Format the material below as a JSON list of strings, one string per line, with blank lines left out. Begin at the line that has "The width and", continue through the end of the material, and leave the pictures out.

--- Raw records ---

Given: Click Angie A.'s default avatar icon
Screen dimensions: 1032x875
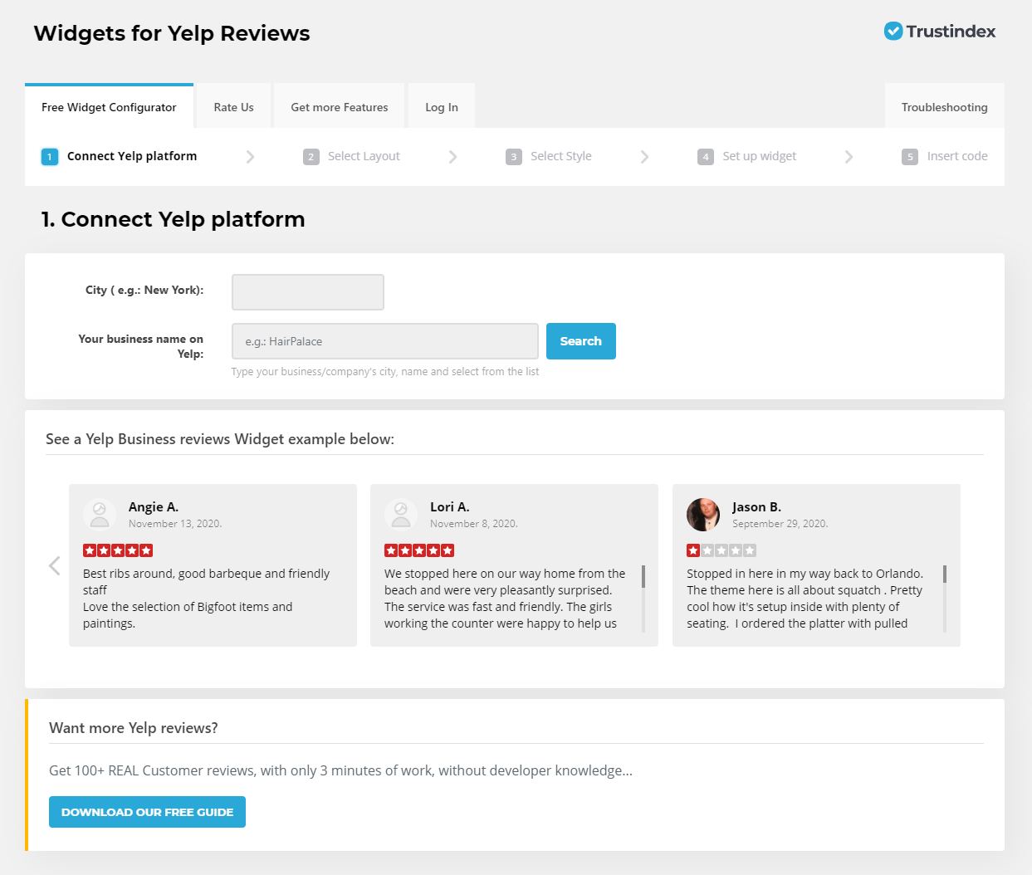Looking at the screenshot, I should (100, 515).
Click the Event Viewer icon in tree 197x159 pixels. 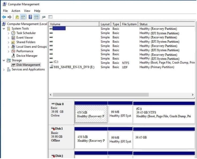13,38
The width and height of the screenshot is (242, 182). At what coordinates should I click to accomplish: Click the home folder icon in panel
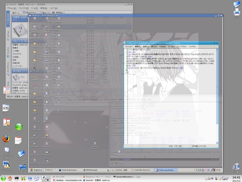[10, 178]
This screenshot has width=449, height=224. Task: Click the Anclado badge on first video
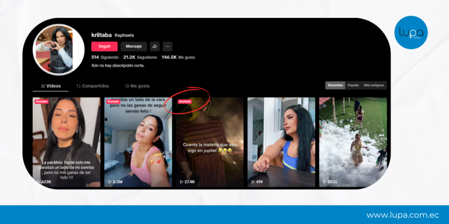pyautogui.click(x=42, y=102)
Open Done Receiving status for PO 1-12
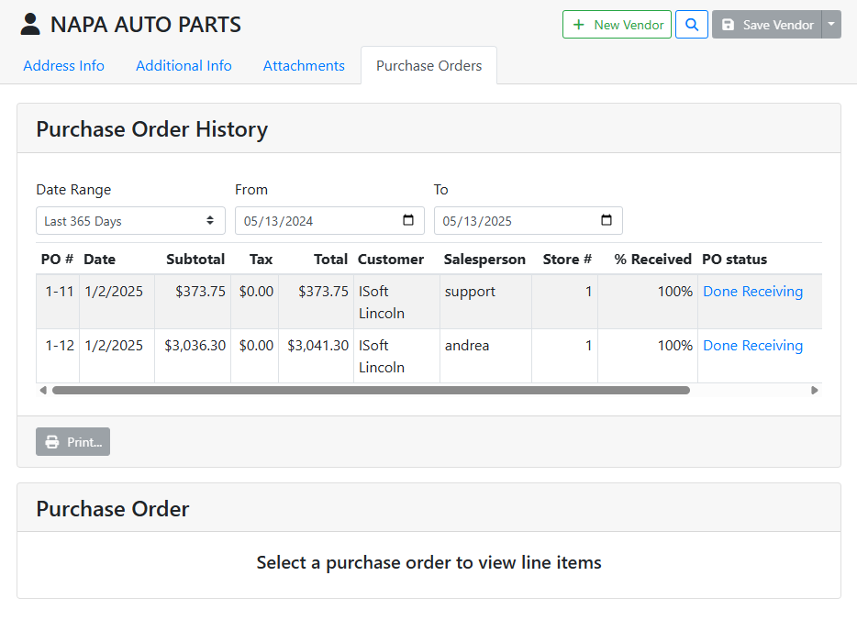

---

§ **Output for this exercise**:
[
  "The width and height of the screenshot is (242, 182). At what coordinates should I click to accomplish: Click the home folder icon in panel",
  "[10, 178]",
  "This screenshot has width=449, height=224. Task: Click the Anclado badge on first video",
  "pyautogui.click(x=42, y=102)",
  "Open Done Receiving status for PO 1-12"
]